EXERCISE BRIEF: Copy the entries below word for word, from the line with "This screenshot has width=1568, height=724." up to and including the line with "Select the element inspector icon".

RECORD EXCERPTS:
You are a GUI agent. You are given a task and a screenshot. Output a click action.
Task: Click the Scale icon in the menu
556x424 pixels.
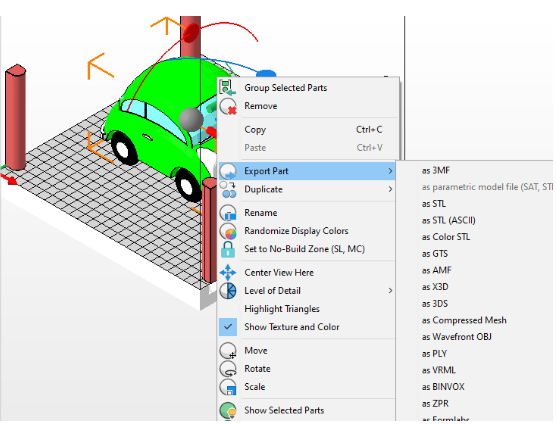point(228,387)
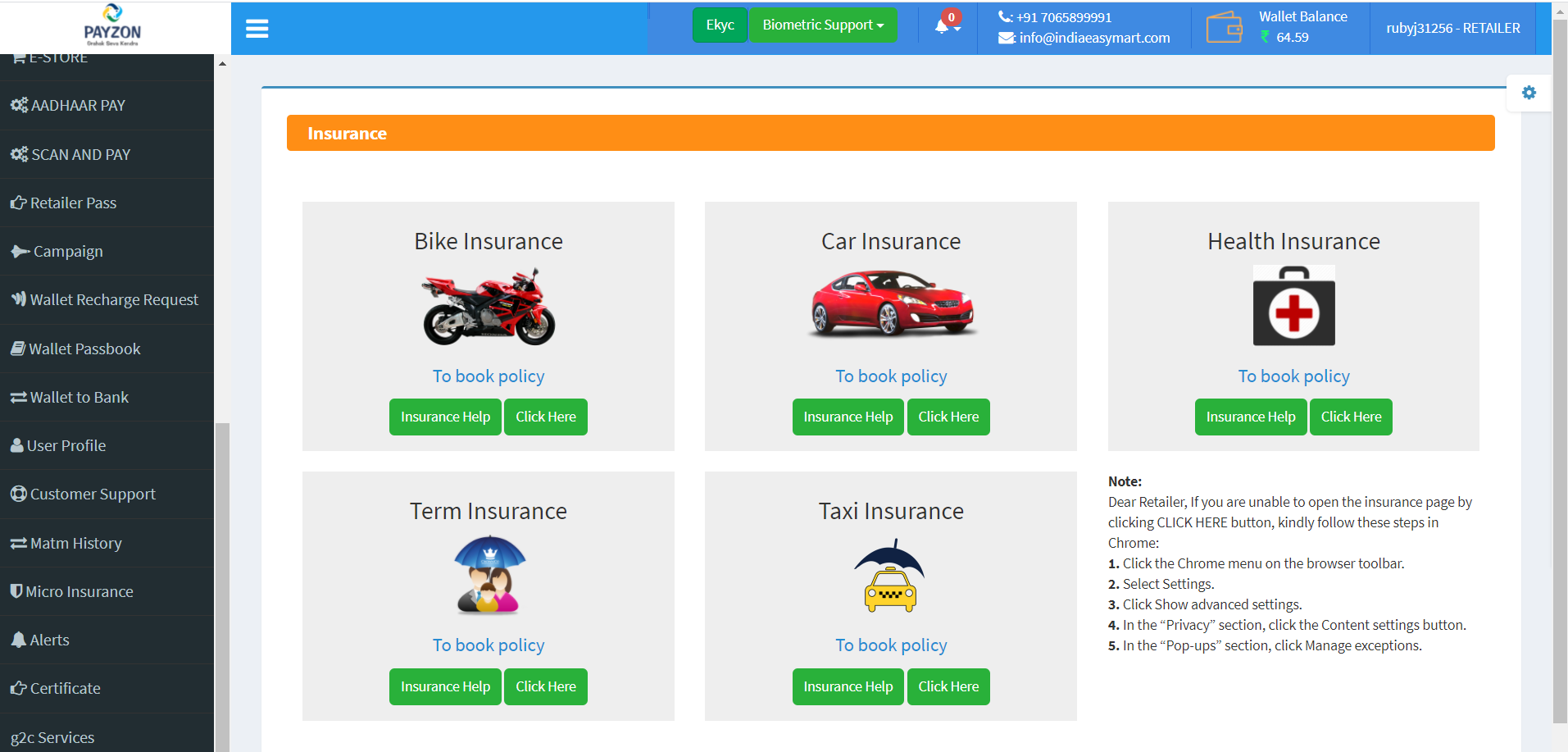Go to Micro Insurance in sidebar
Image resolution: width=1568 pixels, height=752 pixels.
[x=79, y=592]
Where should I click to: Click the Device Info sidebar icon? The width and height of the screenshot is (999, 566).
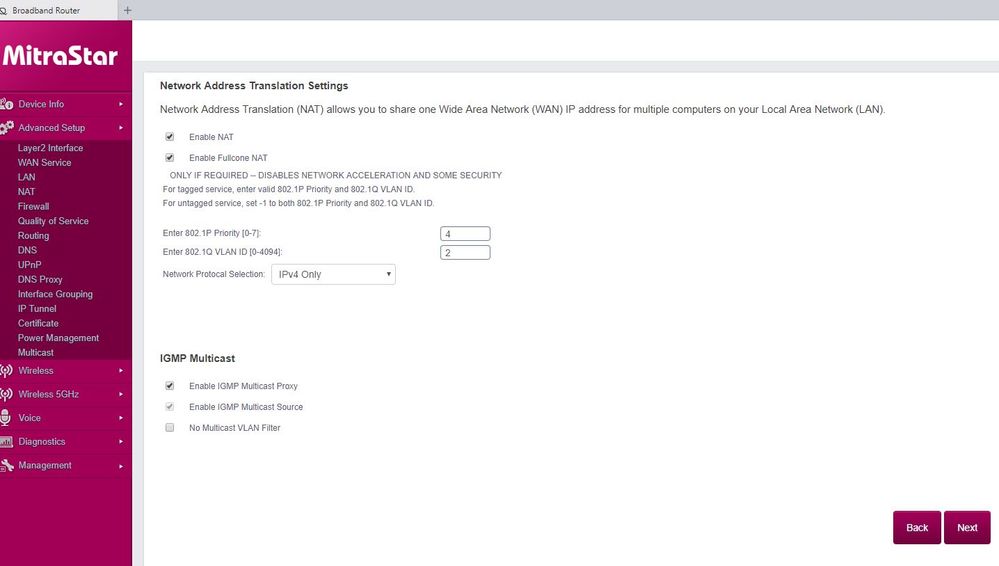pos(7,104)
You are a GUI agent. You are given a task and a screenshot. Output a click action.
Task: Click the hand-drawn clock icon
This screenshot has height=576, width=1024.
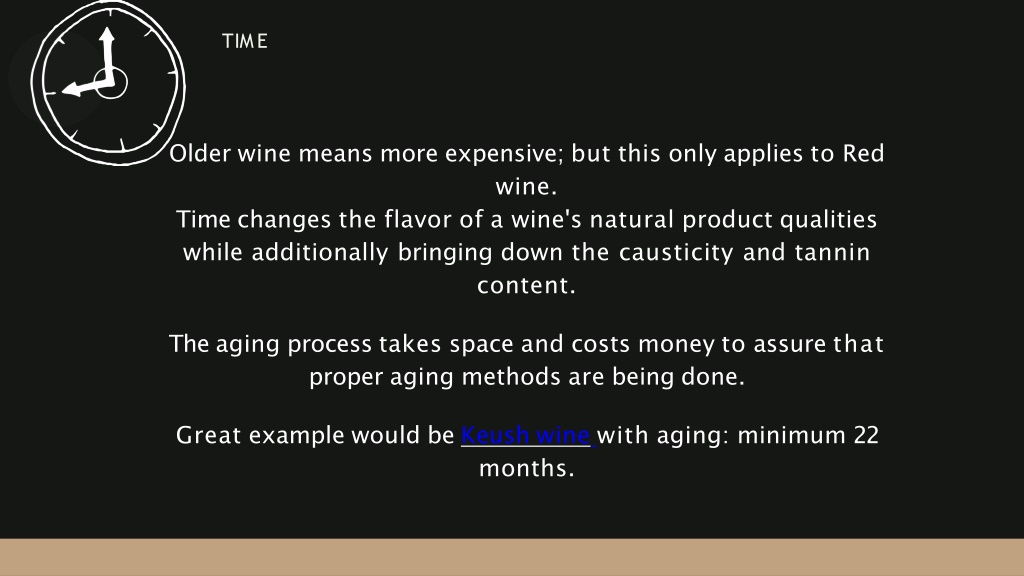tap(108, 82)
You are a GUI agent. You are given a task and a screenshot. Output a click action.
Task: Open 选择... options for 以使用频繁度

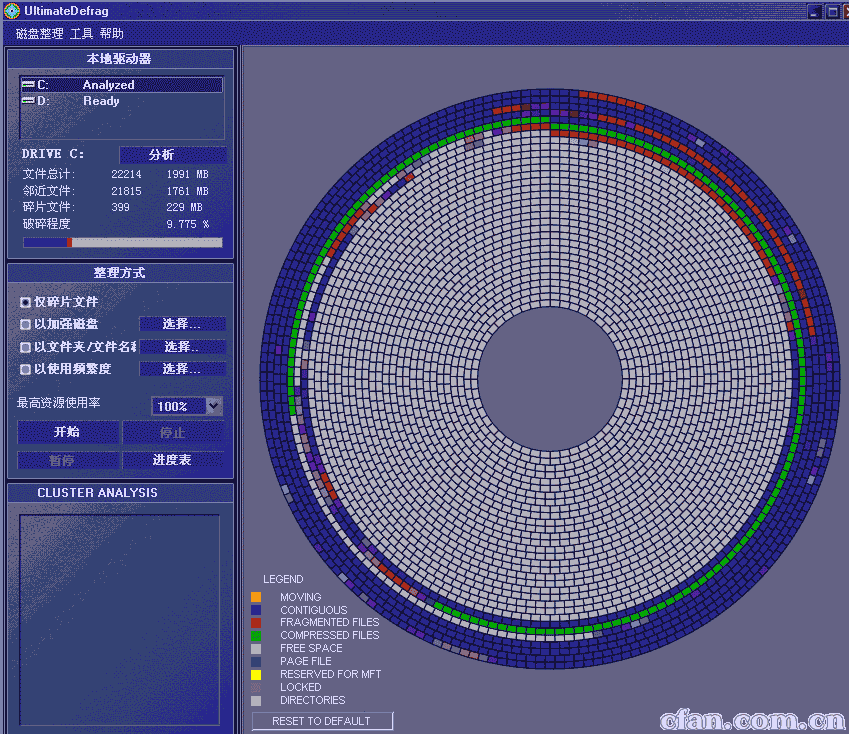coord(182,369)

---

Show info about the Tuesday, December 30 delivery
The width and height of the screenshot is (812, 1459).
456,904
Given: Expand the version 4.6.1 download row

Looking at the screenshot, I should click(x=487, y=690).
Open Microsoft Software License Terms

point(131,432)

--

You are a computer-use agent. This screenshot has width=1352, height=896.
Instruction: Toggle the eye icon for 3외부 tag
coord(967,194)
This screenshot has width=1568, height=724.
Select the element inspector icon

ANSWER BELOW:
This screenshot has width=1568, height=724.
Select the element inspector icon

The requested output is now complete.